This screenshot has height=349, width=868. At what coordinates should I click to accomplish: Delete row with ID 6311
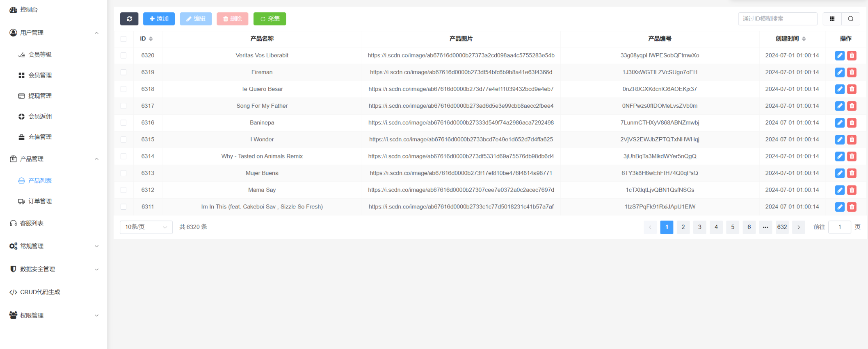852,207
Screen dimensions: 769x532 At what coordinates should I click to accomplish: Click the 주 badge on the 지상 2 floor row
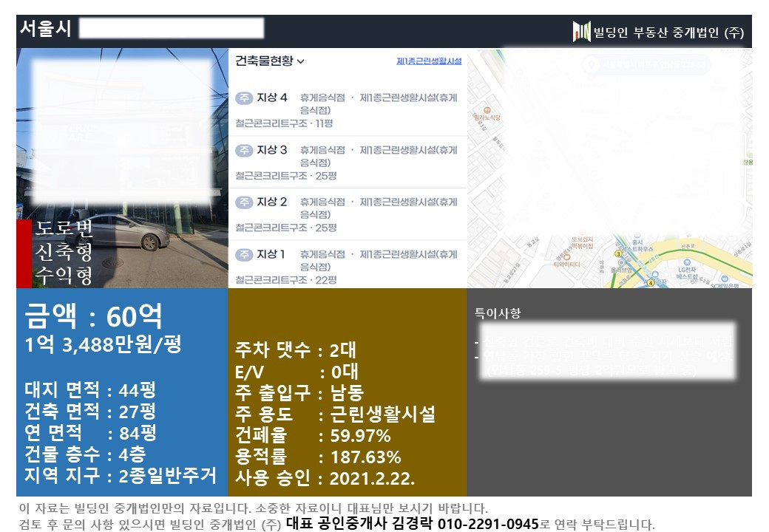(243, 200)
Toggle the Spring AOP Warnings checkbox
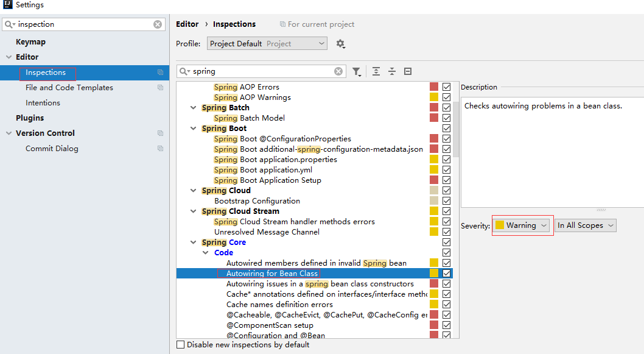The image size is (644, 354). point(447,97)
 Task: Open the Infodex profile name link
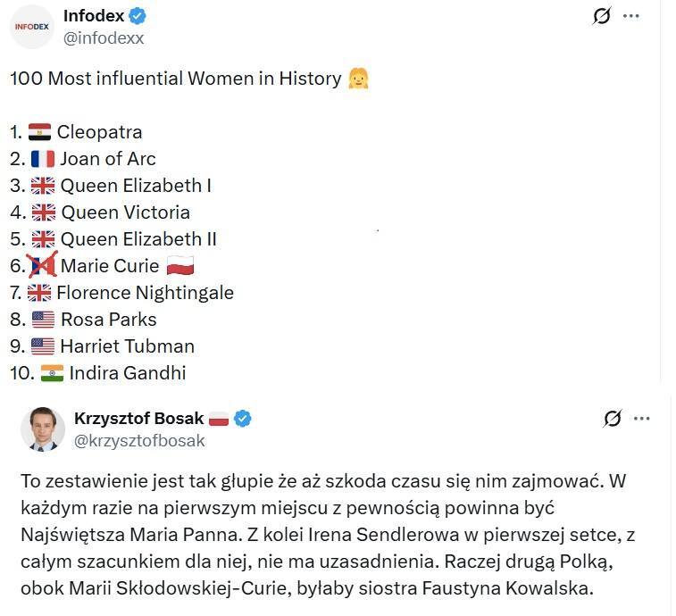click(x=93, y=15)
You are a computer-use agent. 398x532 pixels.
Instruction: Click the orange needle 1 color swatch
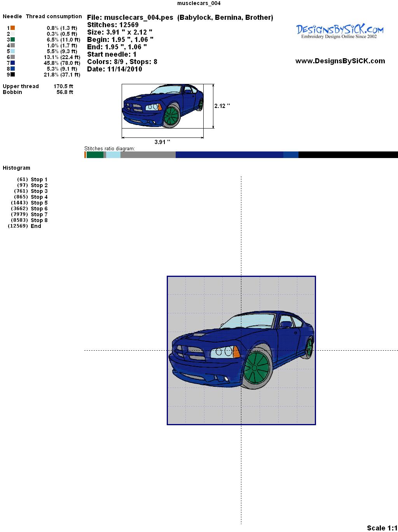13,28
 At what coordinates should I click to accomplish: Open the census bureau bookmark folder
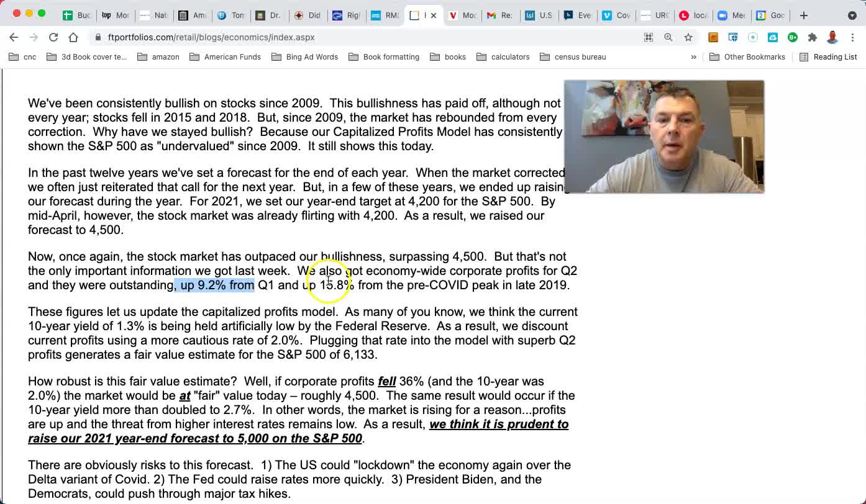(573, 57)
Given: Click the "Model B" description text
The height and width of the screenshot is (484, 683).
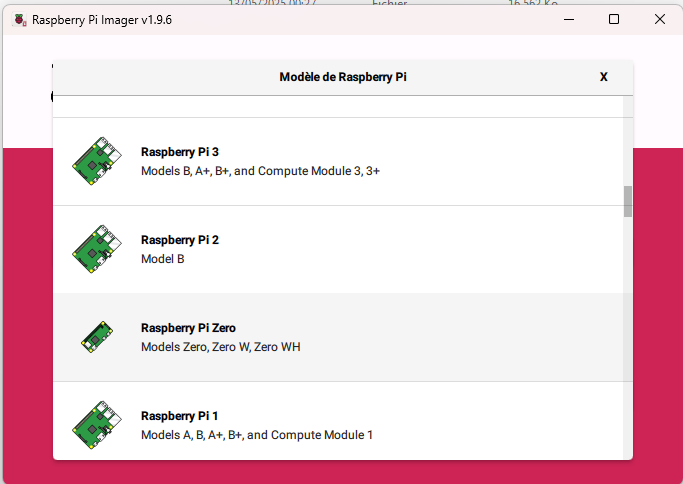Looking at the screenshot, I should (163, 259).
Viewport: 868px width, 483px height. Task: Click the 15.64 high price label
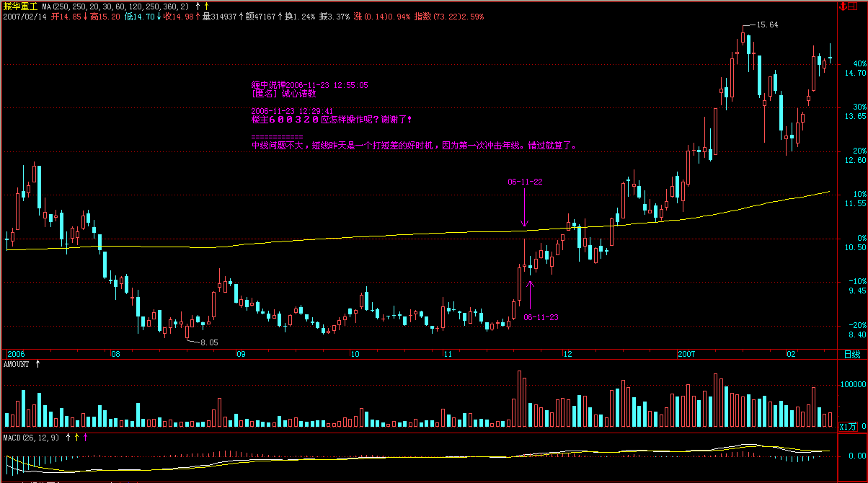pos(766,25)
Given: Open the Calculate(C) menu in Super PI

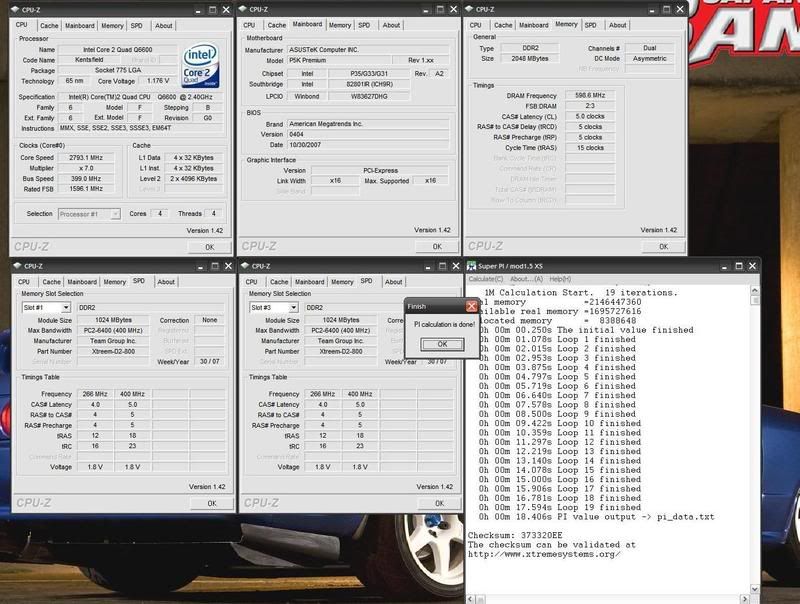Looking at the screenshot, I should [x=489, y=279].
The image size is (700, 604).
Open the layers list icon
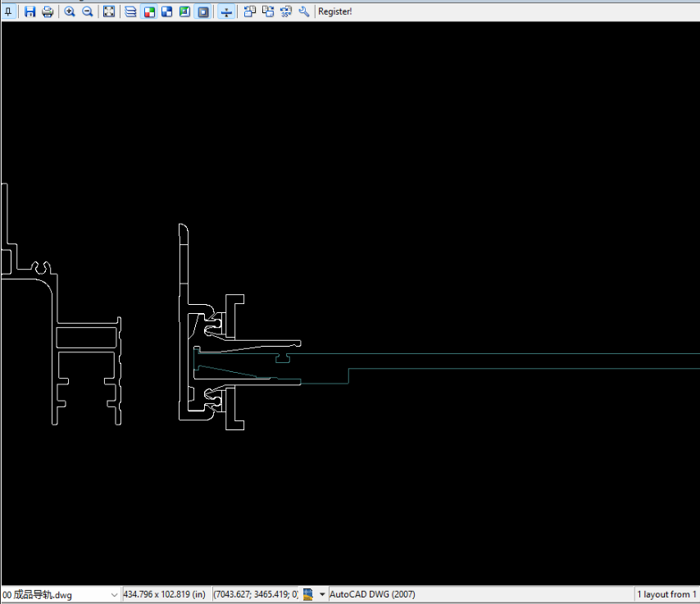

+--

WORK TASK
A word-for-word copy of all the data, without pictures, is the expected output.

YOUR RESPONSE
This screenshot has height=349, width=868. At what coordinates should I click to accomplish: Delete row with ID 6311
852,207
Screen dimensions: 769x532 At what coordinates should I click to accomplish: Click the 주 badge on the 지상 2 floor row
(243, 200)
Toggle the Spring AOP Warnings checkbox
The image size is (644, 354). point(447,97)
 Task: Open the Infodex profile name link
click(x=93, y=15)
You are a computer-use agent. 398x532 pixels.
Instruction: Click the orange needle 1 color swatch
13,28
 At what coordinates should I click to accomplish: Open the census bureau bookmark folder
(573, 57)
Given: Click the "Model B" description text
The height and width of the screenshot is (484, 683).
Looking at the screenshot, I should (163, 259).
Viewport: 868px width, 483px height. Task: Click the 15.64 high price label
pos(766,25)
Given: Open the Calculate(C) menu in Super PI

Looking at the screenshot, I should [x=489, y=279].
The image size is (700, 604).
Open the layers list icon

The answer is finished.